Kallas says Putin 'in weaker position than ever before' as EU pushes Ukraine accession by August and sanctions Russian child-deportation officials
EU foreign policy chief Kaja Kallas, speaking after a meeting of EU foreign ministers, said Russian President Vladimir Putin was "in a weaker position than he has been ever before" on the back of record battlefield losses, Ukrainian deep strikes inside Russia and growing domestic discontent, and called for all EU-Ukraine accession negotiation clusters to be opened by August. The ministers adopted new sanctions on 16 individuals and seven entities in Russia and occupied Ukrainian territories for the "systematic unlawful deportation of Ukrainian children," alongside a separate, long-stalled package targeting violent Israeli settlers in the West Bank and leading Hamas figures. Kallas rejected former German chancellor Gerhard Schröder as a Ukraine mediator and called Putin's latest ceasefire overtures "very cynical."
EU foreign policy chief Kaja Kallas told reporters after a Brussels meeting of EU foreign ministers that Russian President Vladimir Putin is "in a weaker position than he has been ever before," pointing to Moscow's "record" battlefield losses, Ukrainian deep strikes inside Russia, and growing domestic discontent that includes expanding internet restrictions and visible frustration among Russian commentators and influencers.
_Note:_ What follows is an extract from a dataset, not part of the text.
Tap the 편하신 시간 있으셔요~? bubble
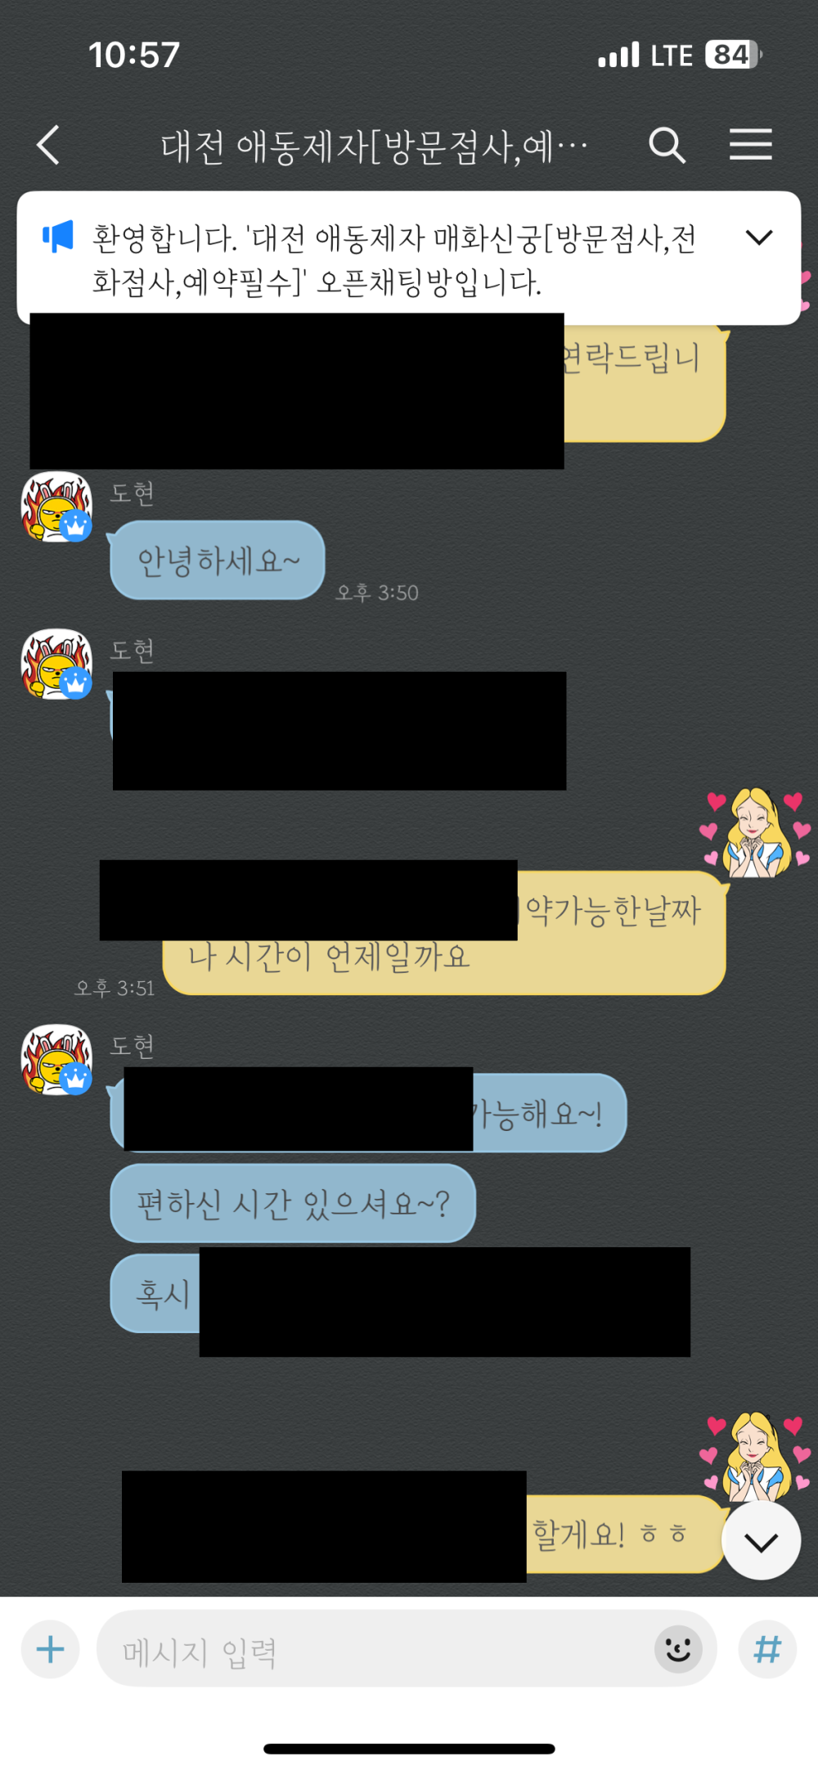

Ukraine, she said, is now "in a much better position than a year ago" thanks to the EU's €90 billion loan, the deep strikes, and shifting battlefield dynamics.
Kallas pressed for Ukraine's EU accession to move on the same timetable. "There is now new momentum and we must use it to advance Ukraine's path into the EU," she said. "This means opening all negotiation clusters before summer. Getting Ukraine into the EU is not charity. It's an investment into our own security. And our message to Putin is clear: Ukraine's European future is more important to us than destruction of Ukraine is to Russia." Asked whether "summer" meant 1 June, as Kyiv reads it, Kallas said the ministers had had the same debate that morning and that "apparently, European summer is August, so let's see."
The ministers adopted new EU sanctions on 16 individuals and seven entities in Russia and the occupied Ukrainian territories over the "systematic unlawful deportation of Ukrainian children." The list includes Lilya Shvetsova, head of the "Red Carnation" camp in occupied Crimea, whom the EU said supervised activities "aimed at shaping the political and ideological views of children present at the facility, including Ukrainian children." Before the announcement, the EU and Canada co-hosted a meeting of the 47-country International Coalition for the Return of Ukrainian Children. EU Enlargement Commissioner Marta Kos told the gathering: "War has really many faces, but stealing the children is really one of the most horrific. We should stop this, and Russia should pay."
After a change of government in Hungary cleared the previous block, the ministers also approved long-stalled sanctions on violent Israeli settlers in the occupied West Bank, alongside new measures against leading Hamas figures. French Foreign Minister Jean-Noël Barrot, who broke the news, said the EU was "sanctioning today the main Israeli organisations guilty of supporting the extremist and violent colonisation of the West Bank, as well as their leaders." Kallas added that "it was high time we move from deadlock to delivery. Extremisms and violence carry consequences." Israeli Foreign Minister Gideon Sa'ar condemned the move as adopted "in an arbitrary and political manner" and rejected what he called a "completely distorted moral equivalence" between Israeli citizens and Hamas.
Kallas offered early detail on the 21st sanctions package against Russia, which she said would "target the military industrial complex of Russia," with member states able to add proposals including measures against Russia's shadow fleet. She was dismissive of Putin's recent ceasefire suggestions, calling them "very cynical" calls "to protect his parade, whereas they were actually still attacking civilians in Ukraine," and said the EU was "not at the point where they would genuinely negotiate" while Moscow keeps presenting "maximalist claims." She also rejected former German chancellor Gerhard Schröder as a possible mediator, citing his work as "a high-level lobbyist for Russian state-owned companies": "If we give the right to Russia to appoint a negotiator on our behalf, that would not be very wise."
On the Middle East, Kallas said the current ceasefire with Iran is "under heavy strain" and that the EU is expanding sanctions to those obstructing freedom of navigation in the Strait of Hormuz, while accelerating strategic-partnership work with the six Gulf states and "front-loading" security and defence cooperation in the strait. She warned that Hamas refusing to give up weapons "increases the odds for a new war," and said the ministers had agreed to resume the EU's cooperation agreement with Syria and to lift sanctions on Syria's interior and defence ministers.